Fランク民のボロ服を着せられている。さらに、触ってみて分かったが、髪も刈られて坊主頭だ。倒れている部下の監督官たちも同様だ。この見た目ではFランク民にしか見えない。
クラリスにやられて裸にさせられたあと、またウィルに殴られたのは覚えている。そこから記憶がない。おそらく、気絶している最中に細工されたのだ。
陰湿な嫌がらせだ。Fランク民は、性根まで腐っている。
「ち、違うぞ、騎士殿! これを見てくれ! 私は本当にピグナルドなんだ!」
痛みをこらえながら、右手の甲を掲げてみせる。能力値判定の際に刻まれたBランクの印だ。これを見れば、すぐ誤解だと分かるはずだ。
「気を失っている間に、こんな格好にさせられただけなのだ!」
「最下級民は目まで悪いのか? それはどう見ても、Fランクの印ではないか!」
「なっ!?」
驚いて自分の手の甲に目を向ける。たしかにFランクの印だ。
「これはっ!? やつら、こんなところまで細工を……! 少し待ってくれ、こんなもの、強く洗えば――あぐっ」
ピグナルドは再び鞭に打たれた。
「茶番に付き合う暇などない! 屋敷で妻子が待っているのだ。夕食を共にするとな! それを邪魔するなら容赦はせんぞ!」
さらにもう一発。いよいよ痛みに堪えられず、ピグナルドは地面に転がって悶絶した。
「や、やめてっ、もう打たないで……!」
「ならば、さっさと立て! 仲間を起こして付いてこい!」
ピグナルドは、この場での説得を諦めざるを得ない。まともに話を聞いてもらえないのだから。
Bランクの証明として魔法を使って見せたいが、それで通じるかどうか。この騎士は、身体能力に秀でた分、魔力はからっきしのピグナルドとは正反対のBランクだ。魔法の良し悪しなど分からないだろう。
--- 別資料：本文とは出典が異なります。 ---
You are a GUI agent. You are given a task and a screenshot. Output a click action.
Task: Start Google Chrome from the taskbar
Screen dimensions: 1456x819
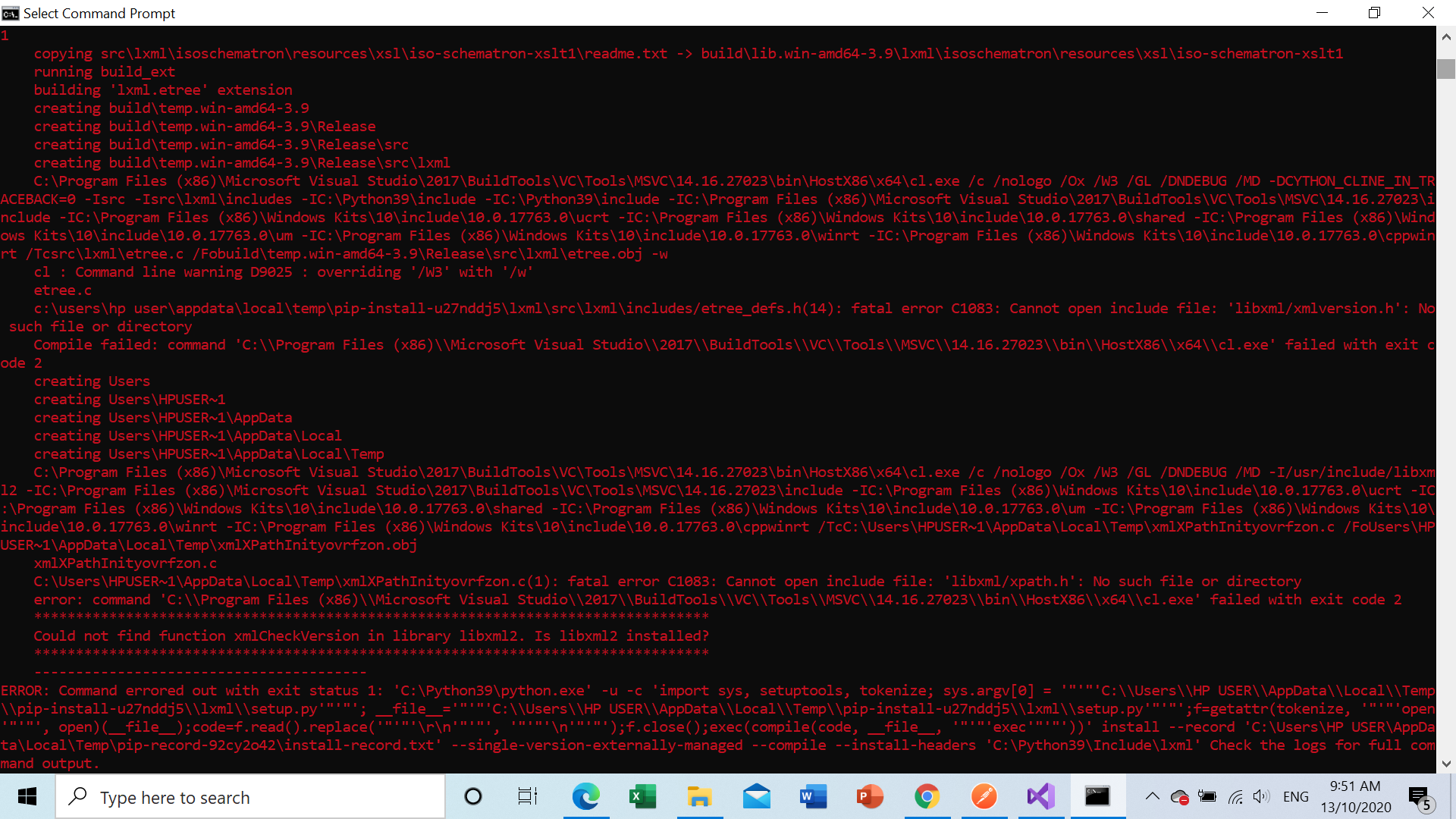927,796
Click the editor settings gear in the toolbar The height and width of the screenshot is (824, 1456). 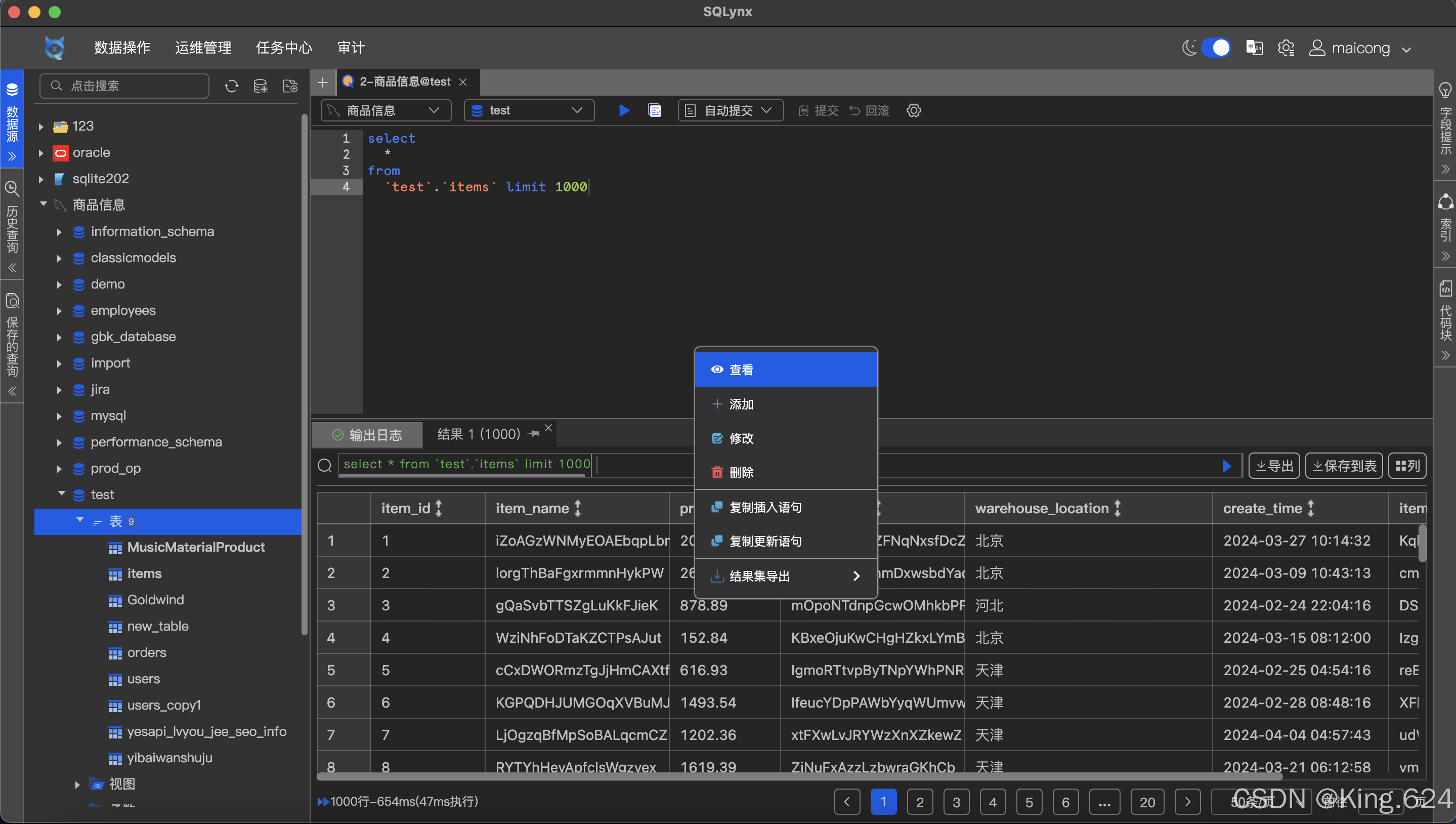(x=914, y=110)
それに、下手なことをしたら、また鞭が飛んでくる。あの鞭は、魔法の発動より早い。ピグナルドには防げない。
そして、あの痛みが恐ろしい……。Fランク民どもは、よく鞭で打たれても働けるものだ。痛覚まで劣っているのだろうか。
仕方なしに命令を聞き、部下たちを起こして騎士に付いて行く。
部下たちもピグナルド同様、能力は魔力に偏っている。今は騎士に従うしかないと諭し、機会が来たら誤解を解こうと話をつけた。
その機会とは、魔物討伐だ。
囮にさせられた自分たちが、BやCランクとしての魔法の実力で魔物を圧倒すれば、この騎士も話を聞いてくれるはずだ。
そう考えていたのだが……。
魔物の巣となっている洞窟への突入直前。騎士が口にした言葉に、ピグナルドたちの顔は真っ青になった。
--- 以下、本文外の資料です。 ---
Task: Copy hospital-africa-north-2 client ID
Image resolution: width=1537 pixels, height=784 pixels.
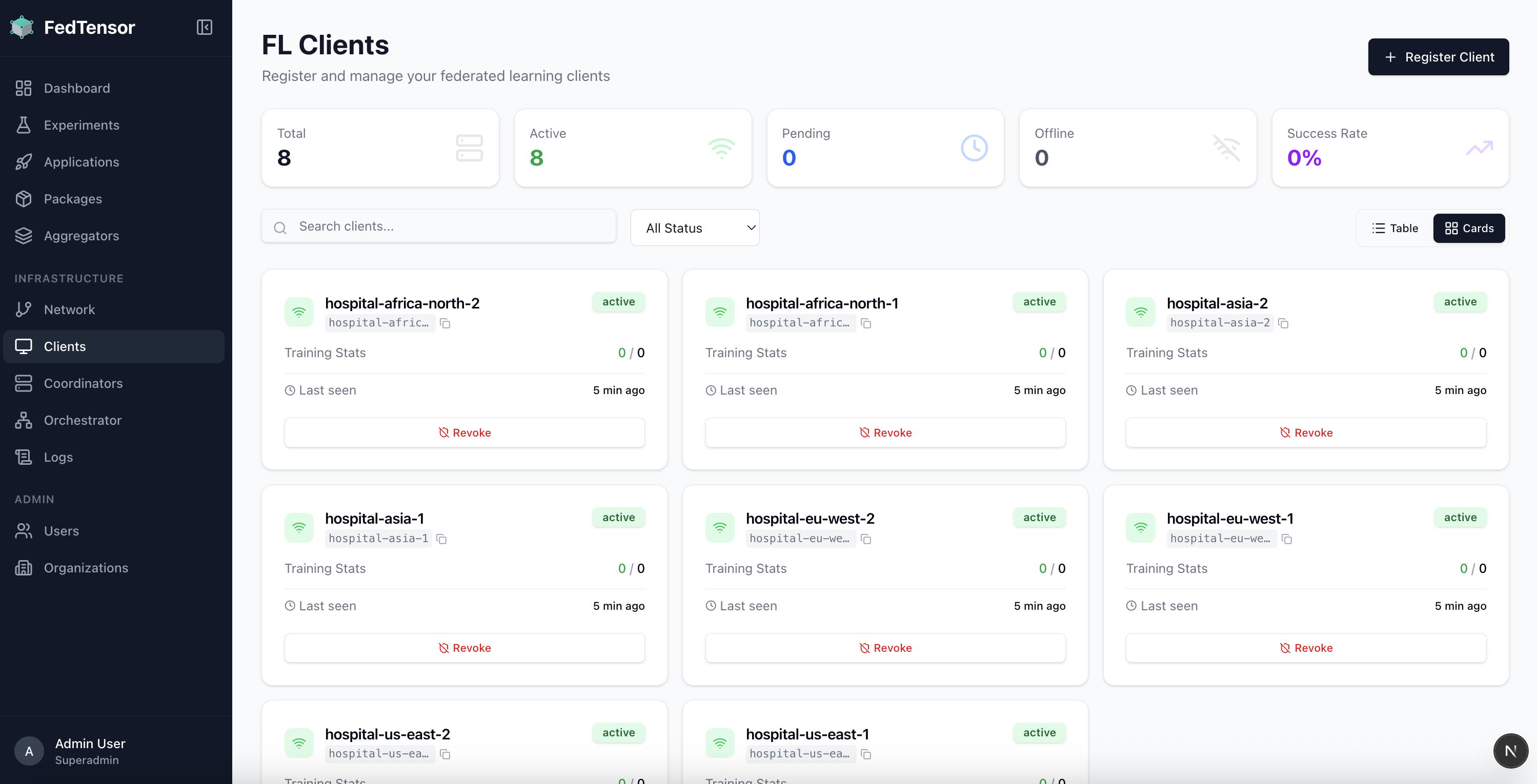Action: (445, 323)
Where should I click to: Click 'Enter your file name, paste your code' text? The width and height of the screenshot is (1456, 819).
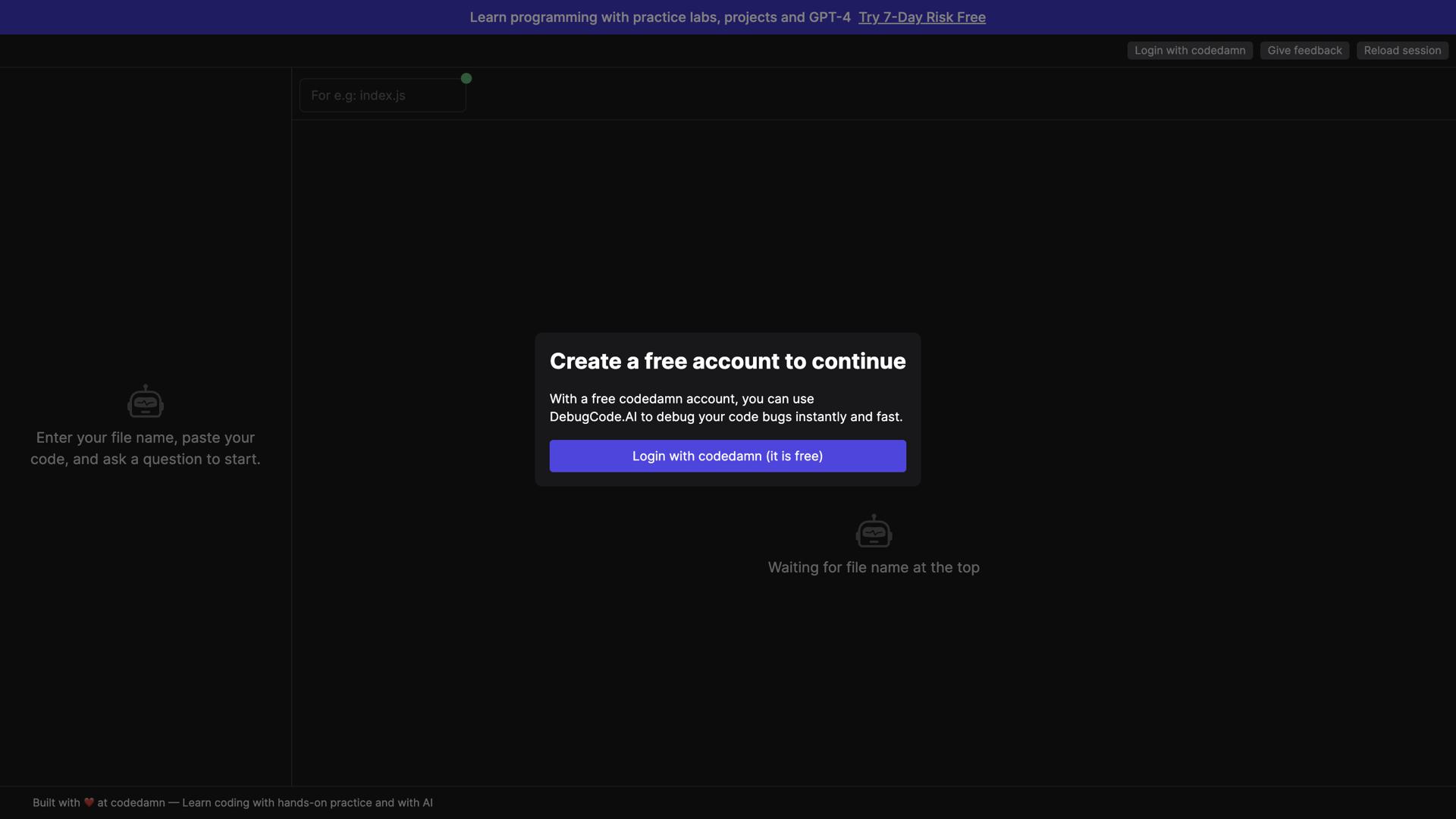(146, 438)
「教えておいてやるが、これから相手をする魔物は魔法を無効化するらしい。使えたとしても魔法などに頼らず、せいぜい上手く逃げ回ることだ」
「そ――そんなッ!?」
予定変更。今すぐ誤解を解かなければ!
そう思った矢先――。
グルルルルル……ッ!
巣から魔物が姿を現していた。分厚い体毛に覆われた、モグラに似た形。その大きさは馬や牛の3倍はあろうか。そんなやつが数匹も出てくる。
すでにピグナルドたちは目を付けられている。誤解を解く暇などない!
全力でその場から逃げ出す。魔物はピグナルドを追ってくる。図らずも、囮の役目を果たしてしまっている。
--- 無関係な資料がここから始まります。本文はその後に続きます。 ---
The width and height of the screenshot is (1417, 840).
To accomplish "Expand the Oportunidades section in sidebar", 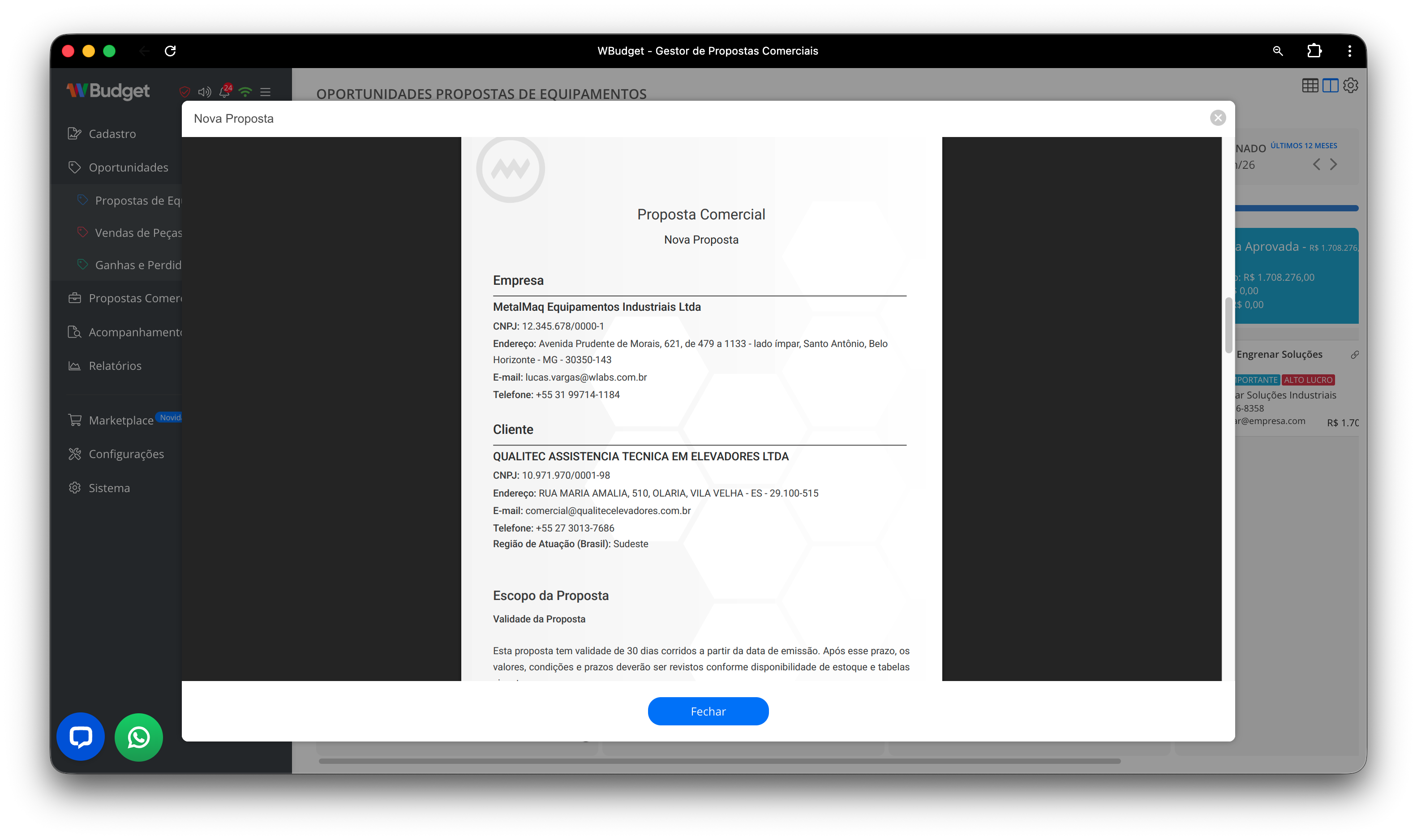I will click(x=128, y=167).
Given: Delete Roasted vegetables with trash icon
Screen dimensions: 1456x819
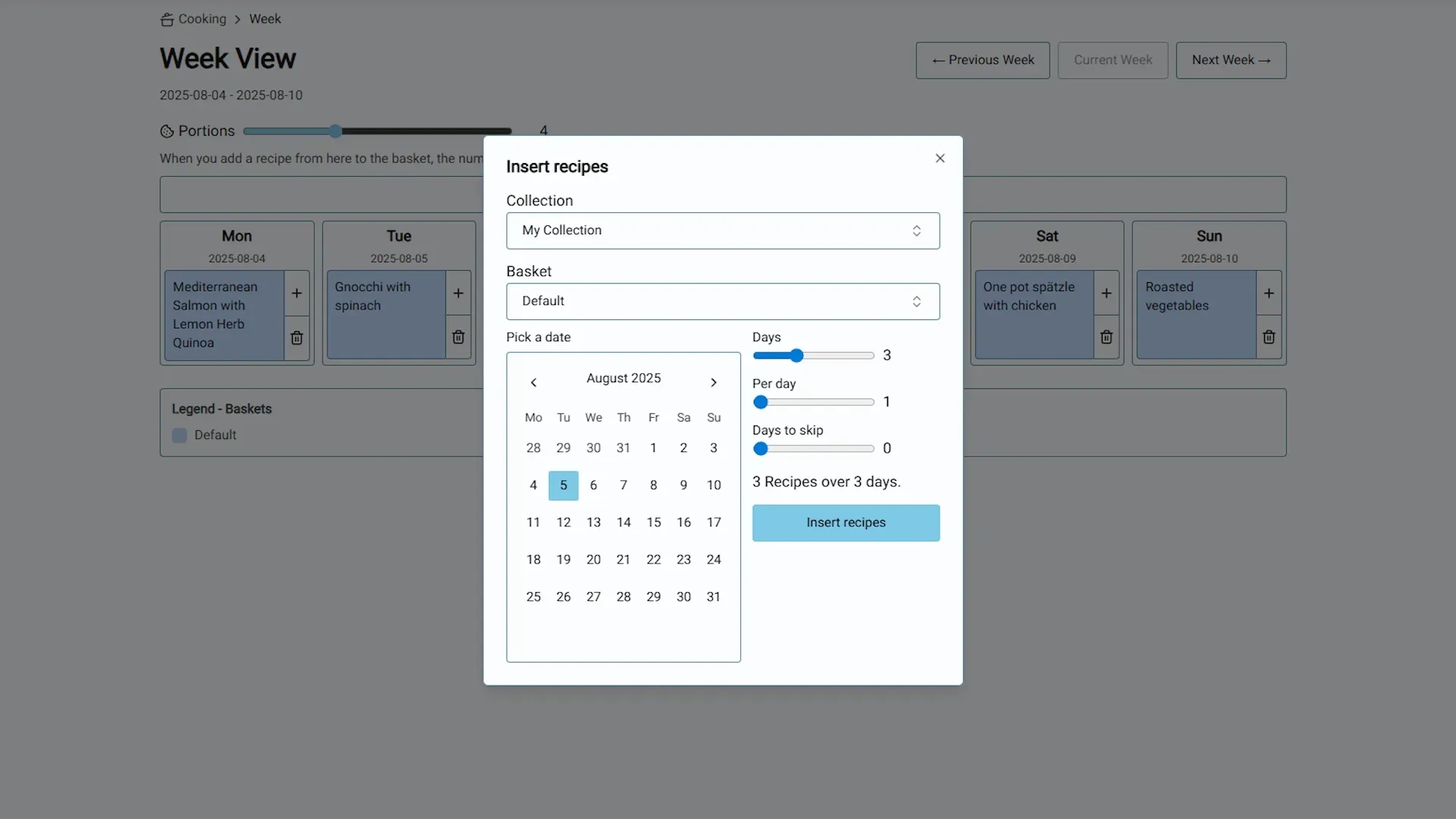Looking at the screenshot, I should 1269,337.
「はははっ、いいぞその調子だ! そのまま引き付けていろ! 私が他のを殺すまで時間を稼げ!」
騎士は他の魔物と戦いだす。助けは期待できない。
ピグナルドは一縷の望みにかけて、魔物に魔法攻撃を試みるが、やはり通用しない。逃げる以外に手段はない。
だが、並以下の身体能力で、ぶくぶくに肥えた体だ。早くも限界に近づいている。
「はぁ、はぁあ、うぁあ! なぜ私がこんな目に遭うんだぁああ~!」
この日以降、ピグナルドが収容所に現れることはなかった。